WHAT YOU HAVE TO DO: Leave the pictures out and return every line below exactly.

GIVEN RECORDS:
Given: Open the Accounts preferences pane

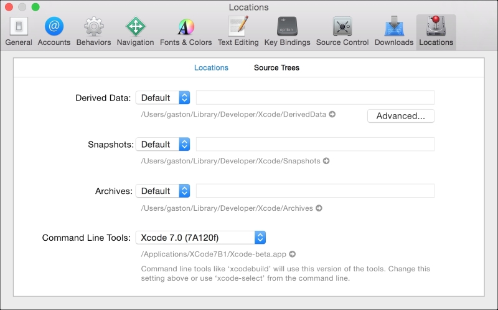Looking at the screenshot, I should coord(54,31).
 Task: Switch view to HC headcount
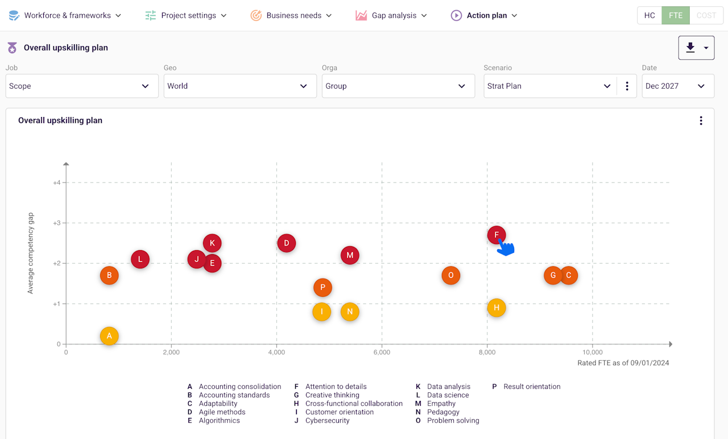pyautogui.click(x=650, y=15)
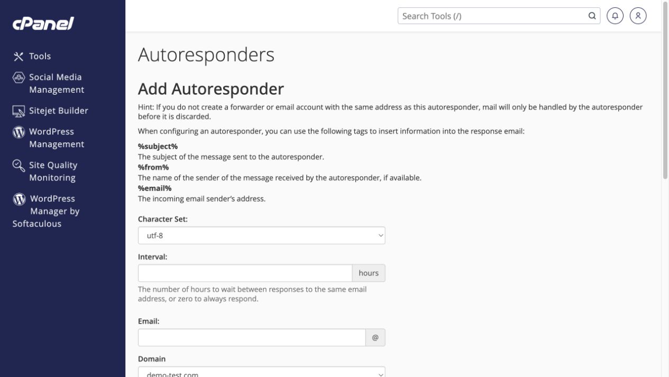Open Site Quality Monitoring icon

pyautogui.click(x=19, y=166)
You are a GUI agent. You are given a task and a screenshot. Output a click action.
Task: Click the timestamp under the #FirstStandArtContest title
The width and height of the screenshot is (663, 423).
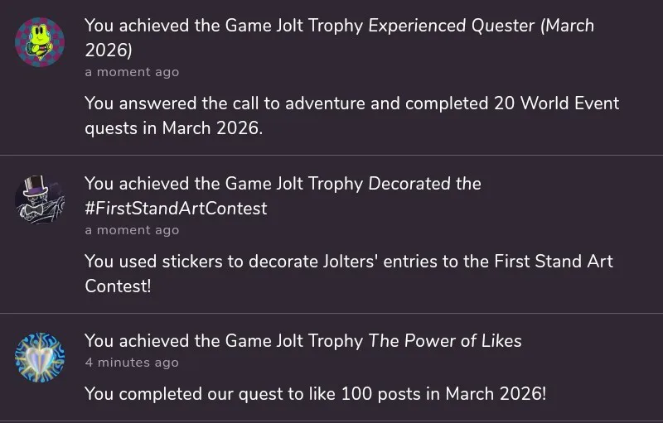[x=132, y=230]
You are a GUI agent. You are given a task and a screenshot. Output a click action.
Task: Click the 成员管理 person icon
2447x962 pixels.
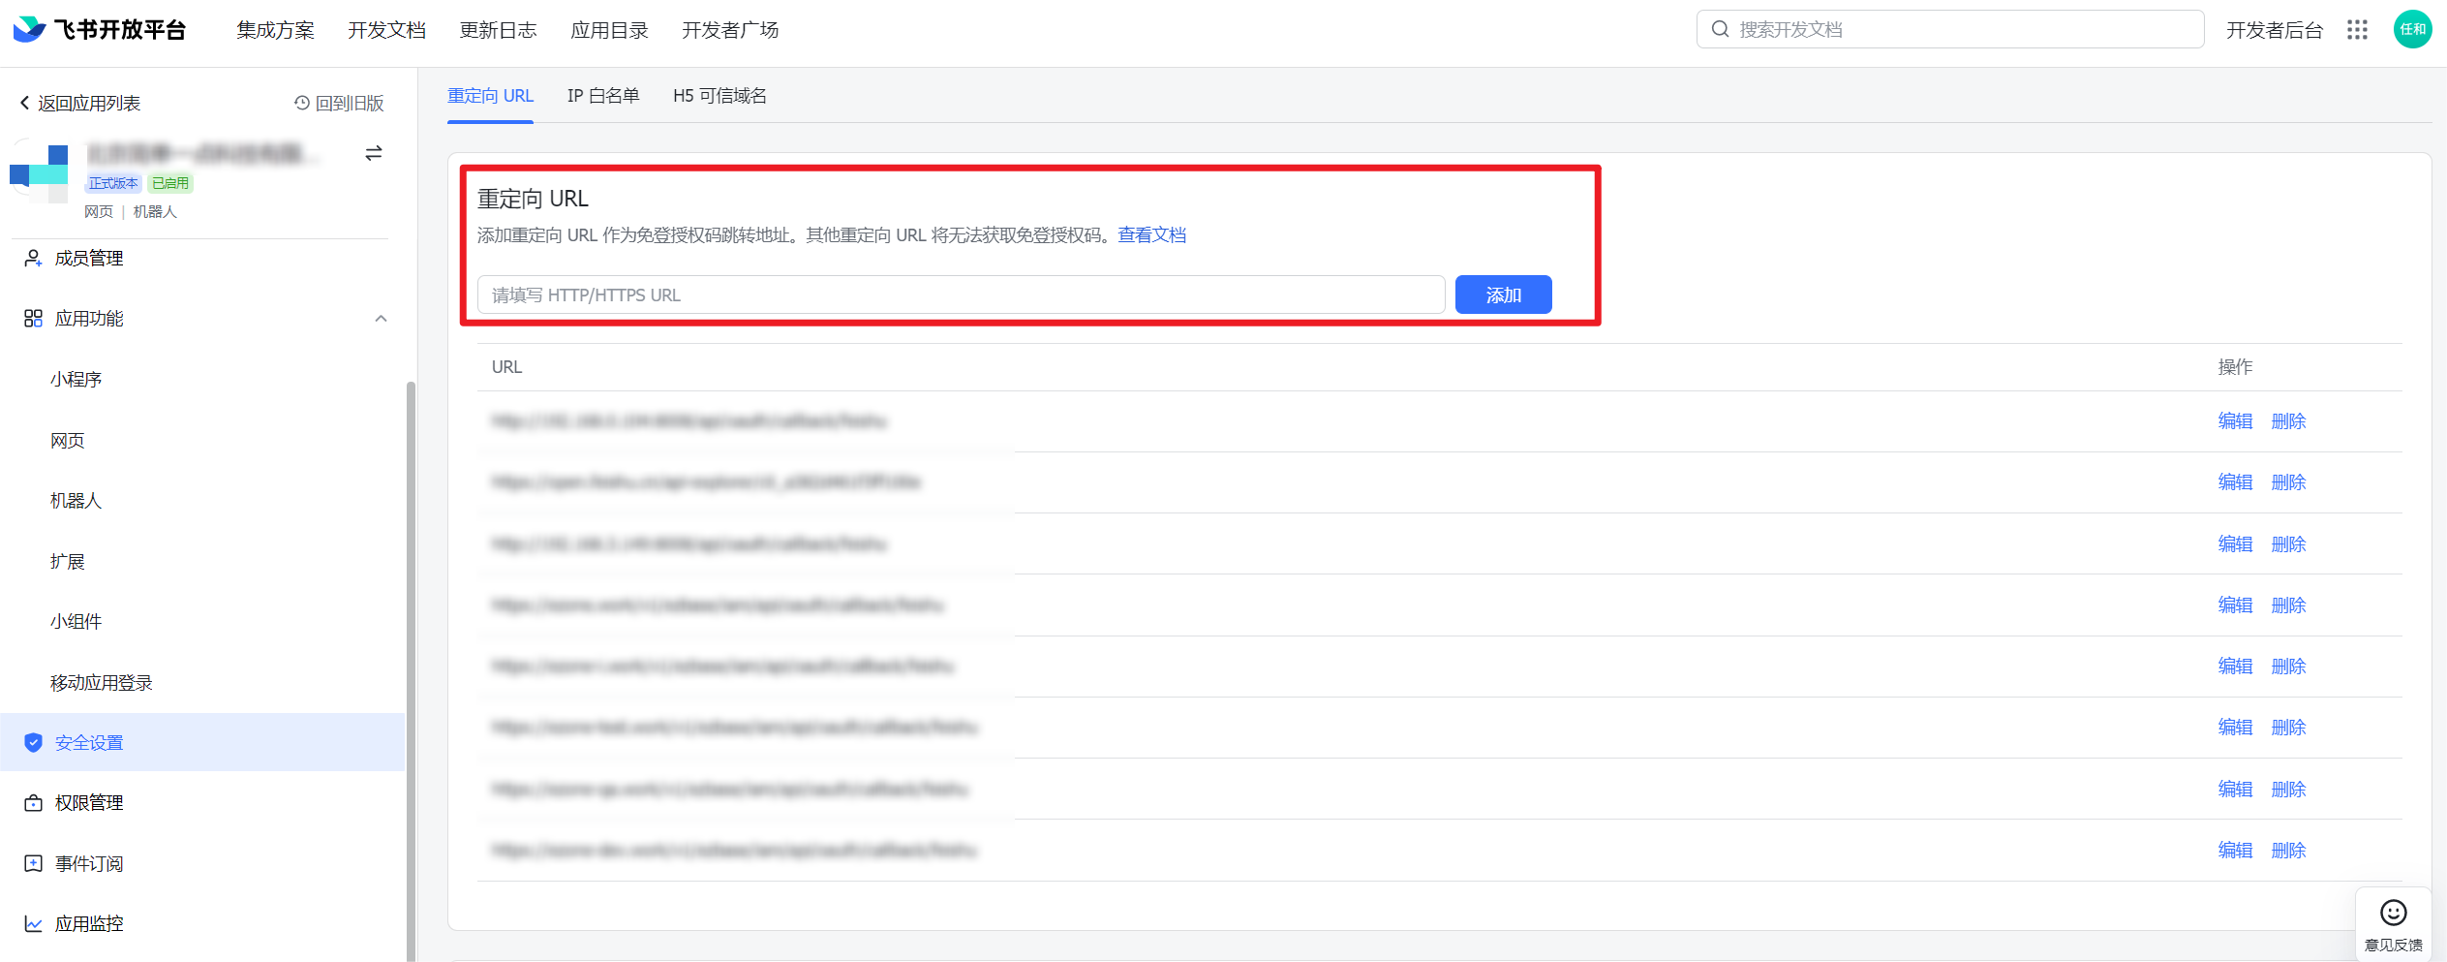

ANSWER TO THIS EXERCISE:
Given: Open the Accounts preferences pane

Looking at the screenshot, I should coord(54,31).
 Task: Switch view to HC headcount
pyautogui.click(x=650, y=15)
Open Site Quality Monitoring icon

pyautogui.click(x=19, y=166)
You are a GUI agent. You are given a task and a screenshot. Output a click action.
Task: Click the timestamp under the #FirstStandArtContest title
The width and height of the screenshot is (663, 423).
[x=132, y=230]
You are a GUI agent. You are given a task and a screenshot. Output a click action.
Task: Click the 成员管理 person icon
2447x962 pixels.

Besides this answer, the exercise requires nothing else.